Study Day Test and Procedure

• Pre-admission: Medical history, physical examination, neurologic examination, adverse experience questionnaire, drug history, routine hematology, routine blood chemistries, urinalysis, plasma amino acids, standard EEG, AED, antiepileptic drugs concentrations, CT scan, computed tomography (if not done within six months of study)
• Day One: Admission
• Day Two: Baseline I; plasma amino acids (7:45 a.m.), AED concentrations (7:45 a.m.), contnuous 24-hour EEG telemetry
• Day Three: Treatment I, plasma amino acids (7:45 a.m. and 11:45 a.m.), AED concentrations (7:45 a.m.), continuous 24-hour EEG telemetry, test article administration (8:00 a.m., 10:00 a.m. and 12:00 p.m.)
• Day Four: Baseline II; same as Day Two
• Day Five: Treatment II; crossover with treatment, same schedule as Day Three
• Day Six: Baseline III, same as Day Two, plus physical examination, neurologic examination, routine hematology, routine blood chemistries, urinalysis.

Blinding Used

• Patients blinded to treatment vs. placebo.

Statistical Analysis

• McNema’s test was used for incidence variables
• Amino acid data were assessed by analysis of variance appropriate to a two-period crossover study.
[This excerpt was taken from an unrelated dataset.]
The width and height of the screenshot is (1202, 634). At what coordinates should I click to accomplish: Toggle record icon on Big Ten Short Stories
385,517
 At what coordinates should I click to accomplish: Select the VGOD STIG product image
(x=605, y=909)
• AED levels determined by homologous enzyme immunoassay (EMIT). Amino acid profiles were determined from whole blood collected in sodium heparin and analyzed with a Beckman amino acid analyzer.
• The five cassettes from each subject, representing five days of continuous EEG monitoring, were randomized by the study coordinator and identified by the numbers one through five. EEGs were quantified for the presence of epileptiform discharges (ED), defined as spikes, sharp waves and spike-wave or polyspike-wave complexes. Discrete discharges were enumerated for each 16-second epoch and totals were tabulated for each hour of recording.
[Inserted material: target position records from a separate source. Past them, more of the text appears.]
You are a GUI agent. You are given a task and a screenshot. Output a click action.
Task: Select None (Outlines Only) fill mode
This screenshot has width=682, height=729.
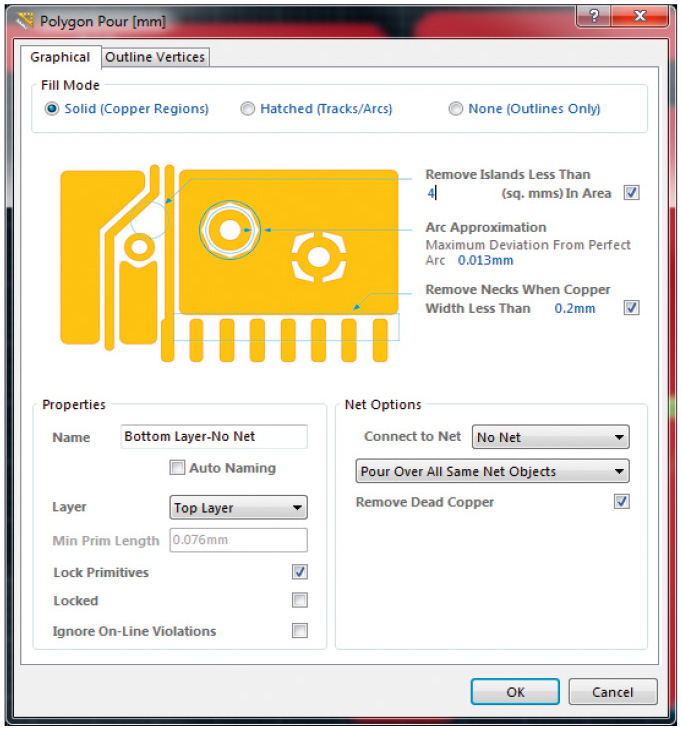[456, 109]
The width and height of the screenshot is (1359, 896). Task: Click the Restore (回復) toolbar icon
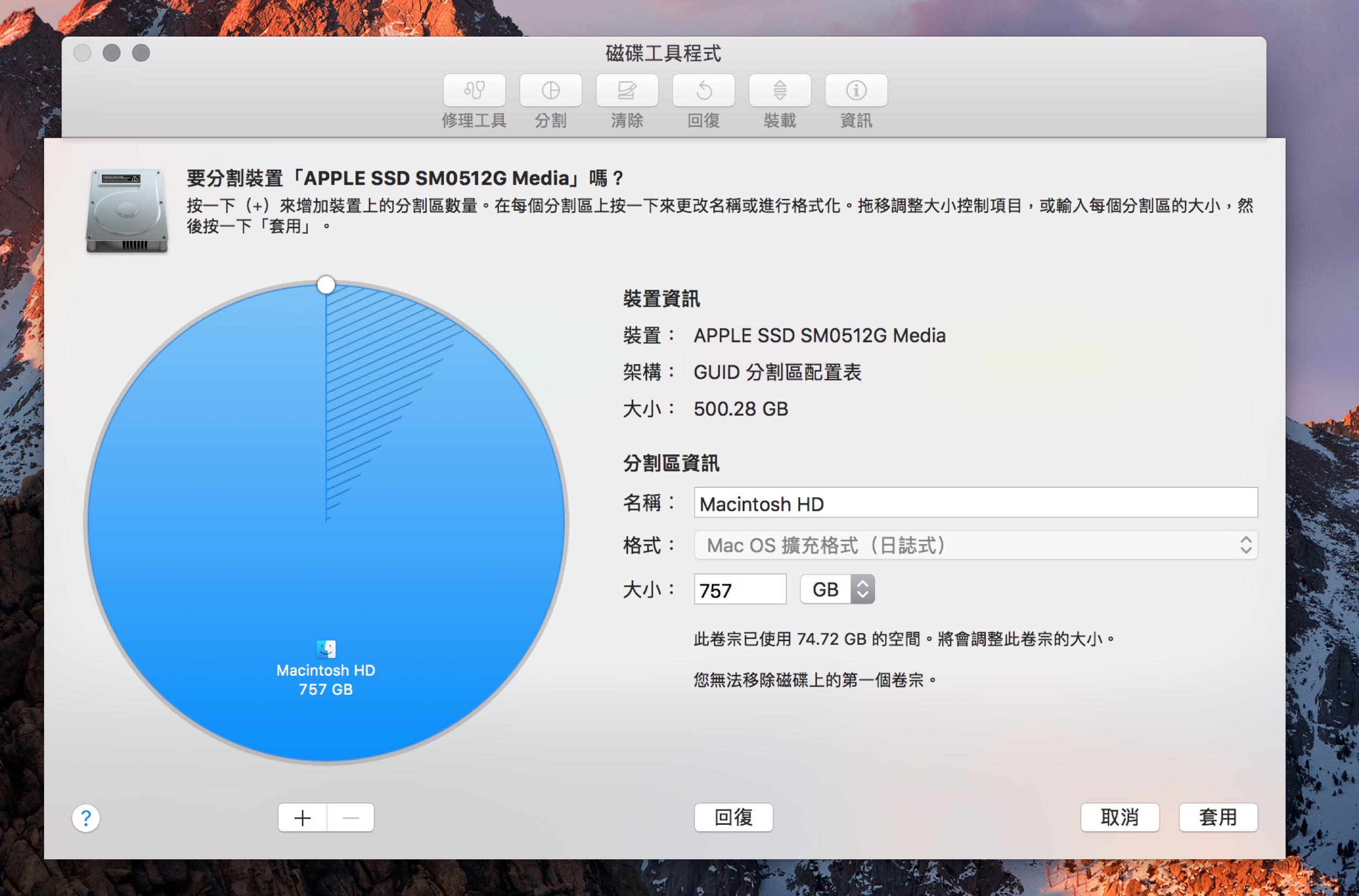pyautogui.click(x=703, y=90)
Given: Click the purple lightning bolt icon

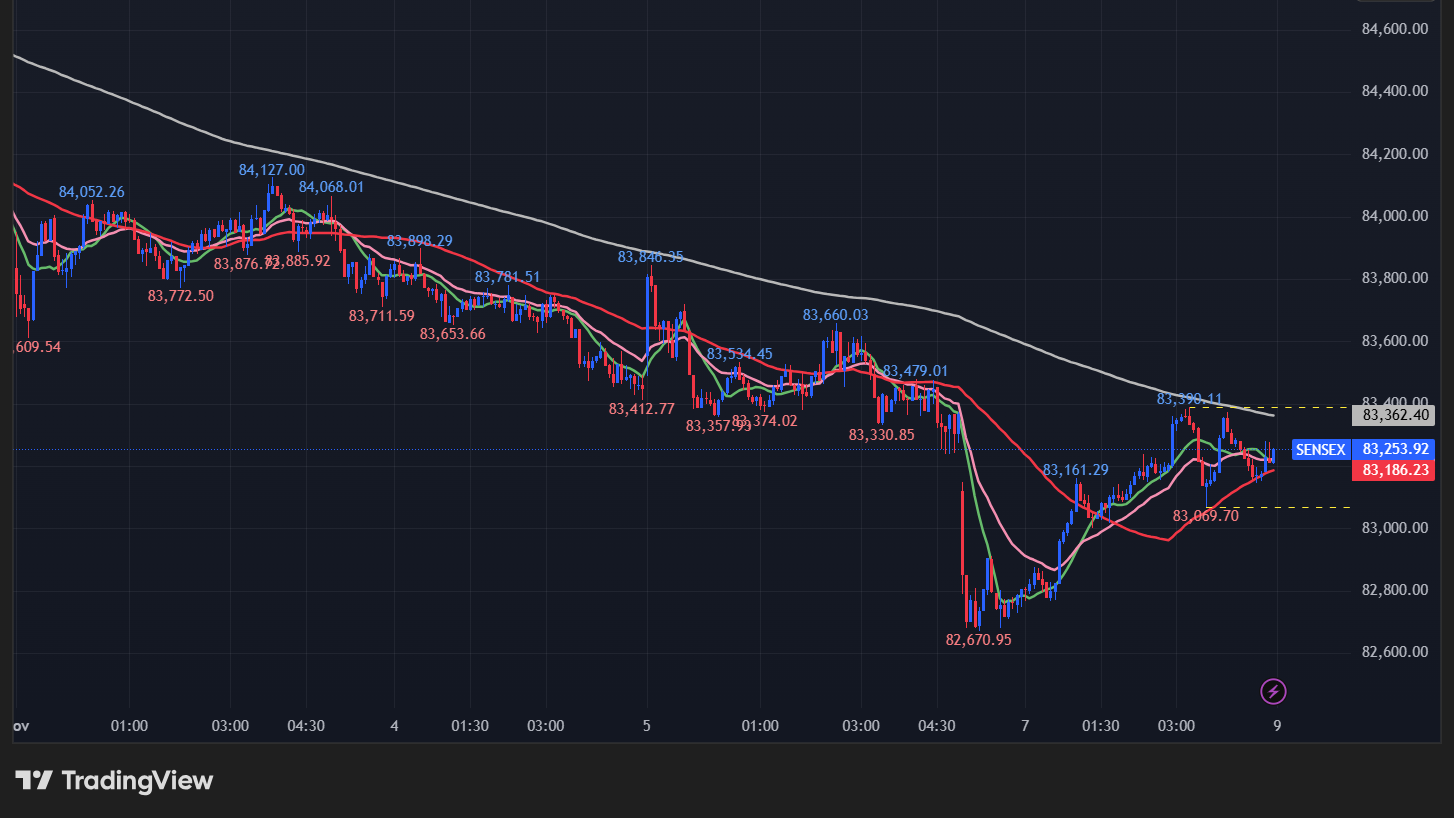Looking at the screenshot, I should click(x=1274, y=691).
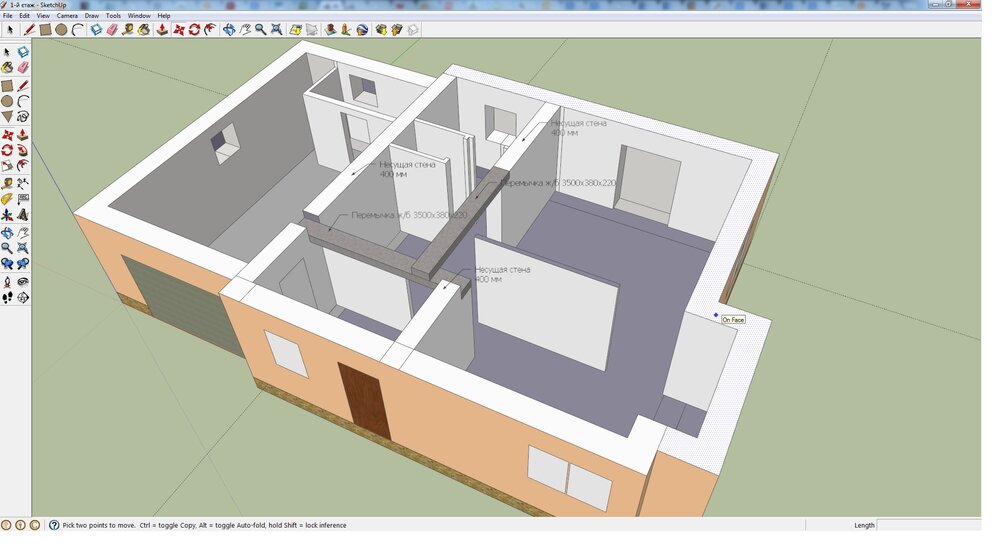Viewport: 1000px width, 546px height.
Task: Click the Length measurement input box
Action: tap(927, 525)
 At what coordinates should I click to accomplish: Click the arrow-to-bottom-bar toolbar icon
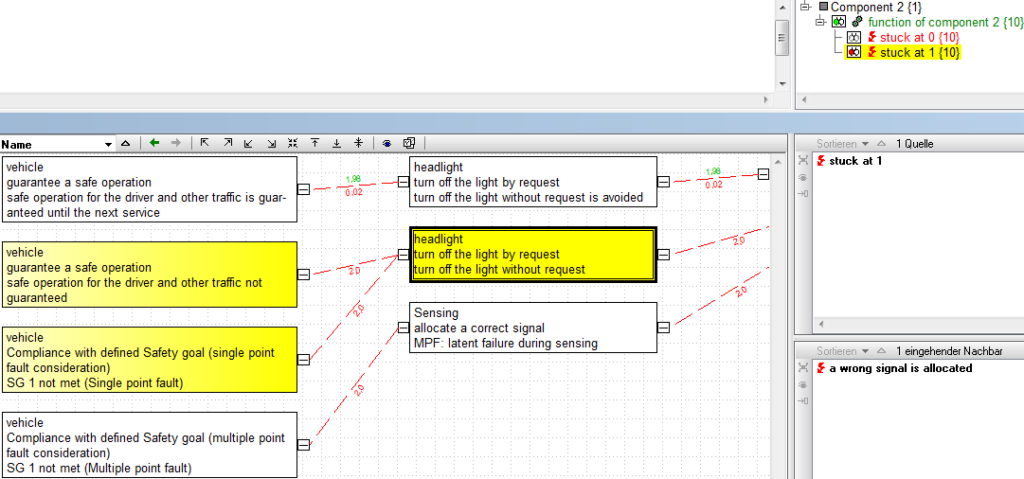pyautogui.click(x=337, y=144)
• 18 subjects; 16 adults and two children

• 36 individuals were screened to determine eligibility: 29 of the 36 potential subjects were judged eligible; seven did not meet the protocol criteria

• 18 agreed to participate, the remainder declined for personal reasons.

• Two children 10 and 15 years of age, 16 adults 20 to 70 years of age (mean 35 years).

• Resided in 15 states.

• AED: Antiepileptic drug
• APM: Aspartame
• PLAC: Placeabo
• TNTC: Too numerous to count
• PB: Phenobartital
• PHT: Phenytooin
• CBZ: Carbamazepine
• VPA: Valproate
• ESM: Ethosuximide.
• Mean (± SD) Phe concentrations at 12:00 p.m., after dosing at 8:00 a.m. and 10:00 a.m., were 83.6 21.2 uM for aspartame and 52.3 9.1 uM for placebo. The difference was statistically significant (P=0.0001).
• Mean plasma ratio of Phe to the sum of all other large neurtral amino acids (LNAA: isoleucine, leucine, valine, tyrosine, trypthohan, and methionine) at 12:00 p.m. was also significantly increased (P=0.0001).

• Results suggest that aspartame, in acute dosage of abut 50mg per kg, is no more likely than a placebo to cause seizures in individuals who reported that their seizures were provoked by aspartame consumption
• In the conditions of this study, no evidence is indicated that EEG epileptiform activity is activated by aspartame.